Why being saved by a black gay woman doesn’t delegitimize Steve Scalise’s politics

But Scalise never argued that homosexual unions shouldn’t be considered marriage because gay sex renders people incapable of valor or selflessness. Nor has he ever suggested that gay marriage should be illegal because gay people don’t deserve to have their lives protected. Like most conservatives, he’s argued that, because homosexual unions are incapable of procreation, they’re incapable of being what marriage is. And Crystal Griner’s courage, commendable as it is, neither contradicts nor even addresses Scalise’s argument. So expecting her courage to change his position is just as illogical as expecting Pope Francis to convert to Lutheranism simply because a German mechanic fixed the papal golf cart.

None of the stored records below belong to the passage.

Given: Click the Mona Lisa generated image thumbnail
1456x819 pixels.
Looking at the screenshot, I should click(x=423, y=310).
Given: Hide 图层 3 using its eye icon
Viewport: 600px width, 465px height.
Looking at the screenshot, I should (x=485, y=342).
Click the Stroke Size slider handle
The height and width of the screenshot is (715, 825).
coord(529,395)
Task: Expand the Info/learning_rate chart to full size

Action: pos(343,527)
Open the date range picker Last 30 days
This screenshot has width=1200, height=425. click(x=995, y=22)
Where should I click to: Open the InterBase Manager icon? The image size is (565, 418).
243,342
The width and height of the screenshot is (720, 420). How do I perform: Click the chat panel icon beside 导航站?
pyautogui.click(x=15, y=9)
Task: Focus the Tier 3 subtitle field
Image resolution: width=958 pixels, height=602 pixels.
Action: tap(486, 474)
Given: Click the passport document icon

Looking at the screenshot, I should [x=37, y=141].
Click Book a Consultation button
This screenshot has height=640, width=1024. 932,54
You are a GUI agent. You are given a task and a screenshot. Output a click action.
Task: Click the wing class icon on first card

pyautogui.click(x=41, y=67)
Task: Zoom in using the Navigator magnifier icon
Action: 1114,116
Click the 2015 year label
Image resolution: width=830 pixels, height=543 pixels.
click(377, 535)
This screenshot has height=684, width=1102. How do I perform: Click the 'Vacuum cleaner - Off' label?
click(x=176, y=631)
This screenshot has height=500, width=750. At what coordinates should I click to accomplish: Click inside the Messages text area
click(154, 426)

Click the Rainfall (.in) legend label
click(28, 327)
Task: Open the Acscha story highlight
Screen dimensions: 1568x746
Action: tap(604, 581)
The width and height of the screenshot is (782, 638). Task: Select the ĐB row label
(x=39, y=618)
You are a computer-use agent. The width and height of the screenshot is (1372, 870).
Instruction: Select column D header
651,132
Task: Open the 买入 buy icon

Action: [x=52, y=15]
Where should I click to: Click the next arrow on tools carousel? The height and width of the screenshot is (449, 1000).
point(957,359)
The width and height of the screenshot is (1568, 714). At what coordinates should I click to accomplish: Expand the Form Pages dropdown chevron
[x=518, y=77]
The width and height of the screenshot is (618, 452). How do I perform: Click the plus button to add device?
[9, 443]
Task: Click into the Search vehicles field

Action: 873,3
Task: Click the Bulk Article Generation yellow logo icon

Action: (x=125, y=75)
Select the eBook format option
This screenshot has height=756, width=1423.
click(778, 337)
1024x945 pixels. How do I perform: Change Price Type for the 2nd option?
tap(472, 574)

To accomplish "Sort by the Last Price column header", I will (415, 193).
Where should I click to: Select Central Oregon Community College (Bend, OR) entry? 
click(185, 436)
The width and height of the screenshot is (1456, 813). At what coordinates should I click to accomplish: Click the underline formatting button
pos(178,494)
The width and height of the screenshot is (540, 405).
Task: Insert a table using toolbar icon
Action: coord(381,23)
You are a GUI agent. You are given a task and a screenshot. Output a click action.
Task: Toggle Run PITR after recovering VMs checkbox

Why, then, are all these voices on the left conflating Griner’s courage with her gayness? Why do people believe that Scalise’s supposed anti-gay bigotry should be destroyed by Griner’s bravery? The answer, it seems, is intersectionality, a mindset that has spread like wildfire through many leftist circles in recent years.

If you’re not familiar with intersectionality, think of it as Identity Politics 3.0. The first version of Identity Politics told us that there are two classes— the privileged oppressors (rich, white, straight, etc.) and the disadvantaged oppressed (poor, black, gay, etc.). Identity Politics 2.0 then told us that your self-chosen identity is part of your humanity.